> _SOURCE TEXT_
University of Calgary spinoff Gushor Inc. seeks technology overhaul in oil sands
The oil patch depends on new technology but is slow to implement it. Gusher Inc. CEO Steve Larter is pining for change
In a modern building on Research Road, the northern edge of the University of Calgary campus, the groves of academia meet the outside world. It’s a fitting location for Gushor Inc.
The firm is young, entrepreneurial and designed to make commercial items out of advanced and groundbreaking research done by teams of university professors and graduate students. The target market is the oil and gas industry. The chief executive officer unites business and scholarship. Steve Larter is also a U of C professor and scientific director of Carbon Management Canada, a new national “center of excellence” endowed with a $25-million federal government grant. IBM is far older and bigger but its immaculate downtown Calgary building, with its new age decor of rich symbols highlighted by Spartan brightness, gives visitors a feeling of entering a laboratory. Both IBM and Gushor work on technology aimed at improving efficiency, productivity and cleanliness.
“In our starting phase, Gushor is sort of an incubator of the university,” says Larter. “We get use of this facility, office and some lab space. The idea is that if it succeeds, we will be out in a proper commercial center.” He won 2009 kudos like the trophy for outstanding commercial achievement at the Alberta Science and Technology Awards and election as a fellow of Britain’s Royal Society. But Larter feels a little frustrated by slow market acceptance for some of his programs on the cutting edge of the emerging next generation in oil sands production, steam-assisted gravity drainage, or SAGD for short. It seems no one wants to be the first adopter.
“Our take on it is we need a revolution,” he says. “And it’s not just a technical revolution. It’s almost a social revolution in how we deploy technology, probably 50 per cent technical and 50 per cent structural.” He says this need is not necessarily restricted to Alberta’s economic mainstay. “But it’s most crucial in the energy industry. Carbon is on everyone’s mind and it looks like a pretty big problem. Even if we had technologies that could solve that problem today, if you look historically at the rate new technology replaces old, it won’t happen fast enough. If you want to meet our targets made today, you’ve got to replace technologies in 40 years. If you look in the past – coal replacing wood, oil replacing coal – to achieve 80 per cent adoption, you’re looking at the end of the 21st century.”

> _WRITTEN TASK 1_
From the Gushor article, extract the passage between "University of Calgary spinoff" and "for Gushor Inc.", inclusive.
> _WRITTEN TASK 2_
According to the Gushor article, what does the abbreviation SAGD stand for?
> _WRITTEN TASK 3_
Summarize the Gushor article in two sentences.

> _DATASET_
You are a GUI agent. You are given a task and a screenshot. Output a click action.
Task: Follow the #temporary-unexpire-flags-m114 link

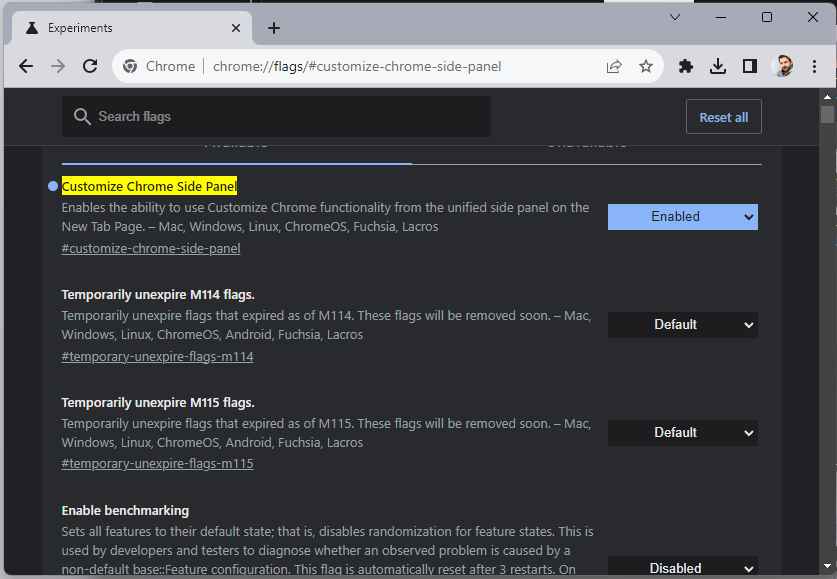point(157,356)
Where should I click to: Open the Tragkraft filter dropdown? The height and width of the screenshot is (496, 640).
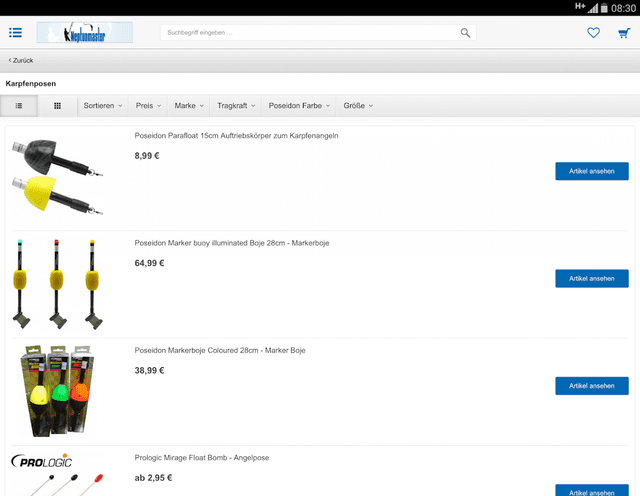pos(236,106)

> _FINAL ANSWER 1_
University of Calgary spinoff Gushor Inc. seeks technology overhaul in oil sands
The oil patch depends on new technology but is slow to implement it. Gusher Inc. CEO Steve Larter is pining for change
In a modern building on Research Road, the northern edge of the University of Calgary campus, the groves of academia meet the outside world. It’s a fitting location for Gushor Inc.

> _FINAL ANSWER 2_
Steam-assisted gravity drainage.

> _FINAL ANSWER 3_
Gushor Inc. is a young University of Calgary spinoff, led by professor Steve Larter, that turns university research into commercial products for the oil and gas industry. Larter is frustrated by slow market acceptance of his programs for steam-assisted gravity drainage, and he argues that the energy industry needs a revolution in how it deploys technology that is both technical and structural.